**What is expected**
Give the following records again in full and without alteration.

**Stored data**
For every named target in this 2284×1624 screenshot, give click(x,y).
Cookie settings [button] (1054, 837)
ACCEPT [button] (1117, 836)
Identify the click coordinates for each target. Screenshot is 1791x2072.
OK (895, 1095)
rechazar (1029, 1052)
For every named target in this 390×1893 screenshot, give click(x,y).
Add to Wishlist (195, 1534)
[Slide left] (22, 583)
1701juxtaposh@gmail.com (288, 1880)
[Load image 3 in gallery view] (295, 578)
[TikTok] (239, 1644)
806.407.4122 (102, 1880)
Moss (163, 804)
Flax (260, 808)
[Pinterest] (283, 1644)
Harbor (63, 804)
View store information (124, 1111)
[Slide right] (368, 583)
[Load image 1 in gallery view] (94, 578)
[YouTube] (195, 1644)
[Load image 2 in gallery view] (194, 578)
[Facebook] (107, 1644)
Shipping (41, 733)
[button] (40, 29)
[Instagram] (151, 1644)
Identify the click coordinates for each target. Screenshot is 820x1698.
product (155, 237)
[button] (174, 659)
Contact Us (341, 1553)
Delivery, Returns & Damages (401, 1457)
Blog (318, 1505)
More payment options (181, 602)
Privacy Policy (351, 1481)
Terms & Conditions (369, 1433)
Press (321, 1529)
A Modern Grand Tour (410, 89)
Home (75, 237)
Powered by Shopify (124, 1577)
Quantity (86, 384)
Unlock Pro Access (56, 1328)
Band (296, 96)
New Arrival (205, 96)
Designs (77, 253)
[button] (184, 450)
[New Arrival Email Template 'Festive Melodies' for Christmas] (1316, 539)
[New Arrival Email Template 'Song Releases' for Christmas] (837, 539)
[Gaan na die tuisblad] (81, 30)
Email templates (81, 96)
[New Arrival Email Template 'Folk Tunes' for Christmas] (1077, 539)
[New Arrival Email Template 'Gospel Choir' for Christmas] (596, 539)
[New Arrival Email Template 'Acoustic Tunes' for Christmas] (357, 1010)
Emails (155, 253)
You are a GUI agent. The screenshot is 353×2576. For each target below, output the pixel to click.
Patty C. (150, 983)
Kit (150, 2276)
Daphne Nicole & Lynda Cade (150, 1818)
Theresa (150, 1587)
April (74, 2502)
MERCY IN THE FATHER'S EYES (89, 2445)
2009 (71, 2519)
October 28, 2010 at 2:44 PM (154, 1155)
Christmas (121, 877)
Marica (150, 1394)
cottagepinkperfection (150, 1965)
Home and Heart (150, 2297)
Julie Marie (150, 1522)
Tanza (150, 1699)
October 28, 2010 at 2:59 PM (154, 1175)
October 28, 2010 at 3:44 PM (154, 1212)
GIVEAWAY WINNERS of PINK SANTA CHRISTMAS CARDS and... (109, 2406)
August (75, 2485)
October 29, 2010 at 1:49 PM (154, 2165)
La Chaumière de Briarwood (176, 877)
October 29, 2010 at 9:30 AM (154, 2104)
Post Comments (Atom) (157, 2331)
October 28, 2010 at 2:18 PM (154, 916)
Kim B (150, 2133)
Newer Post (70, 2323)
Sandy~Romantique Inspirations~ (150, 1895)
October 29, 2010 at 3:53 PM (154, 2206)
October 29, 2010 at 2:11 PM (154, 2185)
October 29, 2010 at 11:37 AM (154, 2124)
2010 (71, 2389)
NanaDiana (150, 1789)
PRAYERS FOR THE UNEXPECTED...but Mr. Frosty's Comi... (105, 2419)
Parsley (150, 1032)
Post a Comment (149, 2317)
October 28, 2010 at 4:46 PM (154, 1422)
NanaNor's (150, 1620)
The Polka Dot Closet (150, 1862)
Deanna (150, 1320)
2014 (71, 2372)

**Solution**
For every named target in this 2284×1624 screenshot, give click(x,y).
Cookie settings [button] (1054, 837)
ACCEPT [button] (1117, 836)
Identify the click coordinates for each target. Screenshot is 1791x2072.
OK (895, 1095)
rechazar (1029, 1052)
For every named target in this 390×1893 screenshot, give click(x,y).
Add to Wishlist (195, 1534)
[Slide left] (22, 583)
1701juxtaposh@gmail.com (288, 1880)
[Load image 3 in gallery view] (295, 578)
[TikTok] (239, 1644)
806.407.4122 (102, 1880)
Moss (163, 804)
Flax (260, 808)
[Pinterest] (283, 1644)
Harbor (63, 804)
View store information (124, 1111)
[Slide right] (368, 583)
[Load image 1 in gallery view] (94, 578)
[YouTube] (195, 1644)
[Load image 2 in gallery view] (194, 578)
[Facebook] (107, 1644)
Shipping (41, 733)
[button] (40, 29)
[Instagram] (151, 1644)
Identify the click coordinates for each target. Screenshot is 820x1698.
product (155, 237)
[button] (174, 659)
Contact Us (341, 1553)
Delivery, Returns & Damages (401, 1457)
Blog (318, 1505)
More payment options (181, 602)
Privacy Policy (351, 1481)
Terms & Conditions (369, 1433)
Press (321, 1529)
A Modern Grand Tour (410, 89)
Home (75, 237)
Powered by Shopify (124, 1577)
Quantity (86, 384)
Unlock Pro Access (56, 1328)
Band (296, 96)
New Arrival (205, 96)
Designs (77, 253)
[button] (184, 450)
[New Arrival Email Template 'Festive Melodies' for Christmas] (1316, 539)
[New Arrival Email Template 'Song Releases' for Christmas] (837, 539)
[Gaan na die tuisblad] (81, 30)
Email templates (81, 96)
[New Arrival Email Template 'Folk Tunes' for Christmas] (1077, 539)
[New Arrival Email Template 'Gospel Choir' for Christmas] (596, 539)
[New Arrival Email Template 'Acoustic Tunes' for Christmas] (357, 1010)
Emails (155, 253)
You are a GUI agent. The screenshot is 353×2576. For each target below, output the pixel to click.
Patty C. (150, 983)
Kit (150, 2276)
Daphne Nicole & Lynda Cade (150, 1818)
Theresa (150, 1587)
April (74, 2502)
MERCY IN THE FATHER'S EYES (89, 2445)
2009 (71, 2519)
October 28, 2010 at 2:44 PM (154, 1155)
Christmas (121, 877)
Marica (150, 1394)
cottagepinkperfection (150, 1965)
Home and Heart (150, 2297)
Julie Marie (150, 1522)
Tanza (150, 1699)
October 28, 2010 at 2:59 PM (154, 1175)
October 28, 2010 at 3:44 PM (154, 1212)
GIVEAWAY WINNERS of PINK SANTA CHRISTMAS CARDS and... (109, 2406)
August (75, 2485)
October 29, 2010 at 1:49 PM (154, 2165)
La Chaumière de Briarwood (176, 877)
October 29, 2010 at 9:30 AM (154, 2104)
Post Comments (Atom) (157, 2331)
October 28, 2010 at 2:18 PM (154, 916)
Kim B (150, 2133)
Newer Post (70, 2323)
Sandy~Romantique Inspirations~ (150, 1895)
October 29, 2010 at 3:53 PM (154, 2206)
October 29, 2010 at 2:11 PM (154, 2185)
October 29, 2010 at 11:37 AM (154, 2124)
2010 (71, 2389)
NanaDiana (150, 1789)
PRAYERS FOR THE UNEXPECTED...but Mr. Frosty's Comi... (105, 2419)
Parsley (150, 1032)
Post a Comment (149, 2317)
October 28, 2010 at 4:46 PM (154, 1422)
NanaNor's (150, 1620)
The Polka Dot Closet (150, 1862)
Deanna (150, 1320)
2014 (71, 2372)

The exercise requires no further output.